### Given text
<<<<
Rethinking Paradigms

Social Engineering through Criminal Law

from FFF

Black-inmate-Bible235x275Stealth defines the statist who seeks to channel all human conduct as he thinks best.

Such external human controls upon personal action represent the antithesis of liberty. This essay explicates a particularly surreptitious and dangerous means currently employed to dominate and command free men who attempt to act freely.

Contrary to the essential statist doctrine, men and women who believe in liberty consider human beings as purposive, acting individuals possessing an infinite web of motives and desires, drives and dreams. By our nature, then, we acting free beings want to choose and act individually as we assess our internal goals and personal values in light of the world surrounding us. Accordingly, we generally wish to make our own choices, and we dislike and distrust someone who seeks either to select for us or to foreclose our individual choice. The existence of this attribute requires the statist to employ deceit to achieve his goal of a complete command society. Hence, statists must lie, cheat, and steal. They must disguise their intentions by clever words and devious means. They must use such ploys because freedom-loving men and women will recoil and rebel at their illiberal schemes unless they are artfully camouflaged and charmingly packaged.

Human history records a single fundamental political and philosophical revolution in human action, the American Revolution of the late 18th century. Those revolutionary protagonists understood most clearly both the moral implications and the empirical value of individual choice-caused action and the continuing dire threat to liberty posed by organized force directing or foreclosing such personal choices. Those who constructed the Constitution of the United States wrestled with the design and implementation of a governing legal structure that would accommodate personal liberty and safeguard constructive human actors from needless and offensive state constraints. Two hundred twenty-five years later, we look back and see a continuing assault on liberty by elitists who believe that they know better than we how to live our lives and how we should act, choose, and behave. The record reveals many incremental incursions, some obvious, others obnoxiously devious and hidden, but none more malignant than the current ploy of using the criminal law to channel conduct that is essentially neither forceful nor fraudulent.

Consider this apt, frightening, and unrecognized example of a stealth assault on personal liberty. Current clandestine use of skewed legal principles in a manner discordant with traditional Anglo-American jurisprudence is undermining individual choice by making conduct disliked by the statist subject to criminal-law penalties, including fines and imprisonment, shunning and notoriety, thereby channeling conduct into the avenues desired by the social engineers who wish to fit us all into a Procrustean bed.
>>>>
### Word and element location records
<<<<
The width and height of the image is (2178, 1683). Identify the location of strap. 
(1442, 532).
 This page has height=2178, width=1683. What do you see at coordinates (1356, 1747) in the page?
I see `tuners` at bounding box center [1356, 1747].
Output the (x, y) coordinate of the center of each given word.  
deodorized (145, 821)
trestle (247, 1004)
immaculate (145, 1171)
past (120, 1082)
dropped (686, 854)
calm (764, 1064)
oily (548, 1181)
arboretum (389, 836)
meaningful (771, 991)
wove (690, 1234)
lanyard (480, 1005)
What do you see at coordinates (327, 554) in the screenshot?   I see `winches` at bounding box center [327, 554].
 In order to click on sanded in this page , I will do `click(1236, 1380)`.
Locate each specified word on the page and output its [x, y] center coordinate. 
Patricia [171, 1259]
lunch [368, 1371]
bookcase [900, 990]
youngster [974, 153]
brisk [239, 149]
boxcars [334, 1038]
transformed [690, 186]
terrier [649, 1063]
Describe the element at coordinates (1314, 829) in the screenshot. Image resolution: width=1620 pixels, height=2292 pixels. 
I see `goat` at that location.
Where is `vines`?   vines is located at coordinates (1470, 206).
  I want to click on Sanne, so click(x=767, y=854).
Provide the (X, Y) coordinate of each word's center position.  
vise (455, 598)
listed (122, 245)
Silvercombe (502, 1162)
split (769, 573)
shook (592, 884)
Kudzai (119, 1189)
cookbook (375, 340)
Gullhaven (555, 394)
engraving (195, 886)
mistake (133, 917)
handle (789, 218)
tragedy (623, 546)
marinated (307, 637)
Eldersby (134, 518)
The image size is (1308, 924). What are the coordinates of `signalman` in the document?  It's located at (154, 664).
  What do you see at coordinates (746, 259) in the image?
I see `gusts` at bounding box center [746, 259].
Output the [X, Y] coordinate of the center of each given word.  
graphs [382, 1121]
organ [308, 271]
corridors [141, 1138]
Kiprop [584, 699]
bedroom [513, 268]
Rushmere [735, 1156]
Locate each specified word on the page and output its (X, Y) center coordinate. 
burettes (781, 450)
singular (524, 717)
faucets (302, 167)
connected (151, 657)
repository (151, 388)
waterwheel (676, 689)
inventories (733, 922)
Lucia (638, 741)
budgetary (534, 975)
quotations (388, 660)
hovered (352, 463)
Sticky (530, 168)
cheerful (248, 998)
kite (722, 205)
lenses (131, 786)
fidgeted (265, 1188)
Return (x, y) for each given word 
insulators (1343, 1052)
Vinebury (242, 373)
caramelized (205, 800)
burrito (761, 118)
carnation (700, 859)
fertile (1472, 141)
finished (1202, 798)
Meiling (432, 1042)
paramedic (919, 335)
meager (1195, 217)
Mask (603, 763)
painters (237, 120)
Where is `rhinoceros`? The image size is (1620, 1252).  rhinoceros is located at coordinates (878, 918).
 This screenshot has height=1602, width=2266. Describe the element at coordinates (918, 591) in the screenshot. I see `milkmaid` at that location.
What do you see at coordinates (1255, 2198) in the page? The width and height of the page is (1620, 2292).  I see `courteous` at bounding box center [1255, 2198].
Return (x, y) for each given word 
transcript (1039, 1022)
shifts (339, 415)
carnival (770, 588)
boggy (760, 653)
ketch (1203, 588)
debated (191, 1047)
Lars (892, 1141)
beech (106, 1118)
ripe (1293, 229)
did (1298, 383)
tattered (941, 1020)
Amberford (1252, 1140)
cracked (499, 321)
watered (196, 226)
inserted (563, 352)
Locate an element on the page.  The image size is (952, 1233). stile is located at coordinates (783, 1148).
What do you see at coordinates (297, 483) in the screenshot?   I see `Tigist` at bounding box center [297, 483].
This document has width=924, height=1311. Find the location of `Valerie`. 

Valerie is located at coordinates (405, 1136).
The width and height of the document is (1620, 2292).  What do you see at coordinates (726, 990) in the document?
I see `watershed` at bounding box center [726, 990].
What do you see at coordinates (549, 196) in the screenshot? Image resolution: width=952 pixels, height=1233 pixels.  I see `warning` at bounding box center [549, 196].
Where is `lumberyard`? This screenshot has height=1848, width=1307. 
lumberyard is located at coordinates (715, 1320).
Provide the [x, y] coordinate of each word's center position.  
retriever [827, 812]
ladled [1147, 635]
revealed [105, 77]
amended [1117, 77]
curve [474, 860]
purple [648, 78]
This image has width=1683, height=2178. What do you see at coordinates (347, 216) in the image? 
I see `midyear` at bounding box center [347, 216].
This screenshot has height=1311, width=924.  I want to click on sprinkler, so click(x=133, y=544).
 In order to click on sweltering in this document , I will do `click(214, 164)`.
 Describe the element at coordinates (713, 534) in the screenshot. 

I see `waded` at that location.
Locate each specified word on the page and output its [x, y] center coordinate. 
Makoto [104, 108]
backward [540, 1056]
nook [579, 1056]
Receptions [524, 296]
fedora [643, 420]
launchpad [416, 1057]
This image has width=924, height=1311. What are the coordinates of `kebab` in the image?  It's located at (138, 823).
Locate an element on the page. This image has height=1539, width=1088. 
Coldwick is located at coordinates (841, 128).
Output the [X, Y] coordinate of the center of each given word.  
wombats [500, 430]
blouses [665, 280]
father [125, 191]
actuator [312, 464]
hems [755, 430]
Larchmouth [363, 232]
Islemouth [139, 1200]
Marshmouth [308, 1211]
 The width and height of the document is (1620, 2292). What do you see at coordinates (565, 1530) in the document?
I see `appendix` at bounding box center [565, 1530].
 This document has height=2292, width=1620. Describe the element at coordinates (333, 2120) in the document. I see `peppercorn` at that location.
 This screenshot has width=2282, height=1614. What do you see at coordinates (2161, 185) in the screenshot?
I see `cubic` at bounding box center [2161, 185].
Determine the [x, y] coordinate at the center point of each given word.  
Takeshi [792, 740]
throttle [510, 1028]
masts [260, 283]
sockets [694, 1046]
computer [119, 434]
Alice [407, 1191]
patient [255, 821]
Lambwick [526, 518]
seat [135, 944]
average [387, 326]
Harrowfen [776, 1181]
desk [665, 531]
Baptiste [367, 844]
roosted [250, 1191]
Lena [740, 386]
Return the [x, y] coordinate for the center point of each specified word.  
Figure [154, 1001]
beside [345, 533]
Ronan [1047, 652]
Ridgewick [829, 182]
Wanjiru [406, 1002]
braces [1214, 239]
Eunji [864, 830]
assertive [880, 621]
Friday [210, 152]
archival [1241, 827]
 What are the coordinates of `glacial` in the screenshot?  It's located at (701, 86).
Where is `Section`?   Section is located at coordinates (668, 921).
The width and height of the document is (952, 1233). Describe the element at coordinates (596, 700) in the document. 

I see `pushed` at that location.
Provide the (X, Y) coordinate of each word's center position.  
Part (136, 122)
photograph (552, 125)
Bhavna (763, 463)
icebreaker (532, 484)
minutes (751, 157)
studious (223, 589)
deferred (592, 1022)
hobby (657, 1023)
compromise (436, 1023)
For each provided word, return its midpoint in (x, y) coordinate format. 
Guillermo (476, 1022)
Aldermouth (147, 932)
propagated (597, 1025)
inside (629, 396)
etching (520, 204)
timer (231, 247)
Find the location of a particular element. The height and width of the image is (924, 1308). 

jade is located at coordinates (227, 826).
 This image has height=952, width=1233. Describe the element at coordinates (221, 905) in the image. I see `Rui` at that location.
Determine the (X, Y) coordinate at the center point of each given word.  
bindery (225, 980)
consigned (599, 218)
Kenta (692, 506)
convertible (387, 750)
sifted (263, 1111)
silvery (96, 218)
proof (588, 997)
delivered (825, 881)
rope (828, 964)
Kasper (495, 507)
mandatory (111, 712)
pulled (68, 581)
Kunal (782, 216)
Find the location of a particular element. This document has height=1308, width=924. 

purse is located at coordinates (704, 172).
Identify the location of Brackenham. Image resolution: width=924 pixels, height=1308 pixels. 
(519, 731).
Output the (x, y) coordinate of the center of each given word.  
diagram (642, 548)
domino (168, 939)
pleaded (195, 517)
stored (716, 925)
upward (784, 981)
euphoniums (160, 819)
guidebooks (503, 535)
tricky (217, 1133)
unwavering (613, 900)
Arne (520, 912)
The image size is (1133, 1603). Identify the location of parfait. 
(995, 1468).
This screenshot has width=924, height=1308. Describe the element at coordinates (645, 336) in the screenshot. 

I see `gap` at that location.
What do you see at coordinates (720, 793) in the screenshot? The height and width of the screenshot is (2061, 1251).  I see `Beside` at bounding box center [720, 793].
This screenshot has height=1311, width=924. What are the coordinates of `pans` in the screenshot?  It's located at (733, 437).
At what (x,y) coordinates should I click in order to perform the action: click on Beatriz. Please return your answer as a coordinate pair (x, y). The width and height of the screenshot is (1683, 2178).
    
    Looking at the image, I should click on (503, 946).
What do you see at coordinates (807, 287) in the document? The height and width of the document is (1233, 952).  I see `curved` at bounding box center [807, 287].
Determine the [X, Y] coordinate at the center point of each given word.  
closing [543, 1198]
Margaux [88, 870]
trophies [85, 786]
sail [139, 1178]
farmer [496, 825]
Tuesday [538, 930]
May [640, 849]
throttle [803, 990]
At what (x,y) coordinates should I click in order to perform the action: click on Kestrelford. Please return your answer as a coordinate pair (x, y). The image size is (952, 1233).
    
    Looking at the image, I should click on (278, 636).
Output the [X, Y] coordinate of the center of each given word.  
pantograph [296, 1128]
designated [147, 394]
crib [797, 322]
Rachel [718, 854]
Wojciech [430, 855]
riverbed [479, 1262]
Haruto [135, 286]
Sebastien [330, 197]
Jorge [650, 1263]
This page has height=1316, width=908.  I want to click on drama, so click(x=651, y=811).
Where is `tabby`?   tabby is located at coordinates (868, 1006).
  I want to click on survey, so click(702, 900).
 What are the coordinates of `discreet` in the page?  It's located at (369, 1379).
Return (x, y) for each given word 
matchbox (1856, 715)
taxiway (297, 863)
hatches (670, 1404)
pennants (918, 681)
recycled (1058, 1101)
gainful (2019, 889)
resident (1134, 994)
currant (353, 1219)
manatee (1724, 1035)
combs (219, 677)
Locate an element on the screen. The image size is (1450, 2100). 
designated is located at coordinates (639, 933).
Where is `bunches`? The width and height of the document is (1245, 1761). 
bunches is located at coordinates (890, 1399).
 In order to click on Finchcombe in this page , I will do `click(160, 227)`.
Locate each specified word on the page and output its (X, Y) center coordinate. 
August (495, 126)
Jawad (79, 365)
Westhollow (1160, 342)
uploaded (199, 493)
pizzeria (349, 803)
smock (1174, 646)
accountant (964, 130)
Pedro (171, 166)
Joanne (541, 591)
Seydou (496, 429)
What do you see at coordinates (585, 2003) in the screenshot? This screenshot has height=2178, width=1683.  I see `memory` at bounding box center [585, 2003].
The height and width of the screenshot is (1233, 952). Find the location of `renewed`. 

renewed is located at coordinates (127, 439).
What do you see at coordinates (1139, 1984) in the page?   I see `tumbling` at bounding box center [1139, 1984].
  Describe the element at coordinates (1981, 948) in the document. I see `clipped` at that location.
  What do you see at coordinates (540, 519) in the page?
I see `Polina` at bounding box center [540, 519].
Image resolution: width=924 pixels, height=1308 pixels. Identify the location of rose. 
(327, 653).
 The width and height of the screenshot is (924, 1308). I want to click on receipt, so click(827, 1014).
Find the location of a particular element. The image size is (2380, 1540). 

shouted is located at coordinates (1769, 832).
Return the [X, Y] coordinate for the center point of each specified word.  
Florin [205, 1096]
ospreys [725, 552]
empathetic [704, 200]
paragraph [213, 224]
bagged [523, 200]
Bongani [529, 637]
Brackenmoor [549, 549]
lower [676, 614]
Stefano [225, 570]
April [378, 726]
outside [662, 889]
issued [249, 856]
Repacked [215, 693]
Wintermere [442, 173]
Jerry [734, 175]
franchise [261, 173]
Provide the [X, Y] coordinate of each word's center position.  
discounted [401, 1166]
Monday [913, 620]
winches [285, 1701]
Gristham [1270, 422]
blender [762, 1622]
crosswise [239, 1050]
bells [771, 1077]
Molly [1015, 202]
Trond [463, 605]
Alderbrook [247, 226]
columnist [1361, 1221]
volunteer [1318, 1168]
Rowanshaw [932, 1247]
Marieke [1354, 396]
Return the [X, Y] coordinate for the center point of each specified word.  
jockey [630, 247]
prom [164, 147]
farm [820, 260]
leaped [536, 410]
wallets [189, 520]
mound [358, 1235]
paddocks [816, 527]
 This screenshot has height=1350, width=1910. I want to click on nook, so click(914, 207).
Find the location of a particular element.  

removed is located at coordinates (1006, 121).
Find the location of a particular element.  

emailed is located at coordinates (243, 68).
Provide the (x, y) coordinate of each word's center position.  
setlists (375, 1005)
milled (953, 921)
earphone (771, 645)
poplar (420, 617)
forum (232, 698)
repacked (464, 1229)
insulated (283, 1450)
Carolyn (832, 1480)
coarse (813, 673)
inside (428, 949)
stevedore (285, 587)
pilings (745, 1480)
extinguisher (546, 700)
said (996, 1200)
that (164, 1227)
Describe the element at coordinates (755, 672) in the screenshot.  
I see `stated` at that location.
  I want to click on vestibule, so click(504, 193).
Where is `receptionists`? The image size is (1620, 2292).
>>>>
### What needs to be done
In the essay on social engineering through criminal law, reproduce verbatim the passage between "Consider this apt, frightening, and" and "a Procrustean bed.", inclusive.

### Finished task
Consider this apt, frightening, and unrecognized example of a stealth assault on personal liberty. Current clandestine use of skewed legal principles in a manner discordant with traditional Anglo-American jurisprudence is undermining individual choice by making conduct disliked by the statist subject to criminal-law penalties, including fines and imprisonment, shunning and notoriety, thereby channeling conduct into the avenues desired by the social engineers who wish to fit us all into a Procrustean bed.